Lines where the string "computer" appears are to be copied from the entries below.
-.-.-
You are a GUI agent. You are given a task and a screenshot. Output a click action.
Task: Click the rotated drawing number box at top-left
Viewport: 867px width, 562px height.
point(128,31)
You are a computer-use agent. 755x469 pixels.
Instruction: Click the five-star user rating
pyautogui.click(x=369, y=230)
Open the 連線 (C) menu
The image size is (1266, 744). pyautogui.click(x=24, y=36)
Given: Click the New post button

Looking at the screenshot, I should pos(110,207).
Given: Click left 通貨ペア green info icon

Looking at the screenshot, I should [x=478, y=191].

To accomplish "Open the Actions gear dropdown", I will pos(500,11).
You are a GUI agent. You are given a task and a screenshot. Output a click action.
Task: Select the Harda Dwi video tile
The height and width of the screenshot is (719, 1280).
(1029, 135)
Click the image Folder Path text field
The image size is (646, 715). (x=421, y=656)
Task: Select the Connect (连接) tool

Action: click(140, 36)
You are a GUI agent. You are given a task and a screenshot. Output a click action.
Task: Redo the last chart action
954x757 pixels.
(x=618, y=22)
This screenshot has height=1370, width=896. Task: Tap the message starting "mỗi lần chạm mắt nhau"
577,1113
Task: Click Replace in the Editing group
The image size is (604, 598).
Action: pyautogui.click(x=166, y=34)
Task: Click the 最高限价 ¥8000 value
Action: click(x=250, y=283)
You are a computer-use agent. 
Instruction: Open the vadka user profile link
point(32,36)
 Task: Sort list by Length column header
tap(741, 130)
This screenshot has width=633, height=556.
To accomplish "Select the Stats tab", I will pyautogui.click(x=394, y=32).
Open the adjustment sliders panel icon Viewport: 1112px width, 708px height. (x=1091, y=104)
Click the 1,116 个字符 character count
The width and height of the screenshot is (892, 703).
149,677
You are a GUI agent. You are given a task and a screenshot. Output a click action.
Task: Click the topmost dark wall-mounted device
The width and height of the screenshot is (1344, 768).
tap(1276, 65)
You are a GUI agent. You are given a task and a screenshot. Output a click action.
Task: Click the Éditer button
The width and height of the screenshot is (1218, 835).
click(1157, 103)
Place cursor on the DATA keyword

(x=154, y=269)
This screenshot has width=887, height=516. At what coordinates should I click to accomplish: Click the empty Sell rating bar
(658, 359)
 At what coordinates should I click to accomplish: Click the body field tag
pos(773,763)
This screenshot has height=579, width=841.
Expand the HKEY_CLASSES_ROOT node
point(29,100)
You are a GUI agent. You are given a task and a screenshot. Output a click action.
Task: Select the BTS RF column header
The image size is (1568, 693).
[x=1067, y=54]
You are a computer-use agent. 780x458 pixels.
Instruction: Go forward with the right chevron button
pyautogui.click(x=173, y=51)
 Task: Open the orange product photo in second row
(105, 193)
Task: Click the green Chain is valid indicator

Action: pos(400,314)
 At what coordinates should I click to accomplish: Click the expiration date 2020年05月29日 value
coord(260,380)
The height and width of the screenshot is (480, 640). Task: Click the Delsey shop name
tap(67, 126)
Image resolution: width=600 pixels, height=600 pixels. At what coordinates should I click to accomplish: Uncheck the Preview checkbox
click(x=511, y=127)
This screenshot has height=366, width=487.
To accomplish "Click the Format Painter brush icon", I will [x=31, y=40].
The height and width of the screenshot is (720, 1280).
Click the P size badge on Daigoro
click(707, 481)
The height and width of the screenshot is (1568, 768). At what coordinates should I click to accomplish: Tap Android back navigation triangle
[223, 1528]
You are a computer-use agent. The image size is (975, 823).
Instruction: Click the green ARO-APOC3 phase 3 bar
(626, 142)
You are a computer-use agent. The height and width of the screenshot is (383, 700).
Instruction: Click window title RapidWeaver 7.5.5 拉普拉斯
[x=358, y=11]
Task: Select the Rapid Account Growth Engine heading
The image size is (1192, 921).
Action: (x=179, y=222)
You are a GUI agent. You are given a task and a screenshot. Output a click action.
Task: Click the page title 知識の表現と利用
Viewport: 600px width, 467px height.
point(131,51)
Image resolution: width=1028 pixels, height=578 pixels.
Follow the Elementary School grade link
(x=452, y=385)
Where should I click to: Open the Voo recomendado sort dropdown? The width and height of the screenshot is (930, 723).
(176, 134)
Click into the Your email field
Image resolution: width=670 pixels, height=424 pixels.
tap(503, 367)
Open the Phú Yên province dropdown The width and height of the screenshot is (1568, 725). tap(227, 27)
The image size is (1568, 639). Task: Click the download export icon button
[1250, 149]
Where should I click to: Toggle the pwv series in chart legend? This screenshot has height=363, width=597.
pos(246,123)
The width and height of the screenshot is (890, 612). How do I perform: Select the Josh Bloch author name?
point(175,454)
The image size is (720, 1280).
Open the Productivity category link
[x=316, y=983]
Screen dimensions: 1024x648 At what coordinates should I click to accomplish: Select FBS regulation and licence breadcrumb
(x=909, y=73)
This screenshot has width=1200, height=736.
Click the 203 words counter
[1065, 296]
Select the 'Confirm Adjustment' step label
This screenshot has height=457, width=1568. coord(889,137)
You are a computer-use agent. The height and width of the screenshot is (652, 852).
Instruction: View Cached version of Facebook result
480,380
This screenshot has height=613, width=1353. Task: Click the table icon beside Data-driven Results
-.-.-
(Problem solution)
You are a computer-use agent. 755x469 pixels.
You are a computer-use agent. 
You are a computer-use agent. 780x458 pixels.
You are a computer-use agent. The image size is (975, 823).
You are a computer-use agent. The height and width of the screenshot is (383, 700).
You are a computer-use agent. The height and width of the screenshot is (652, 852).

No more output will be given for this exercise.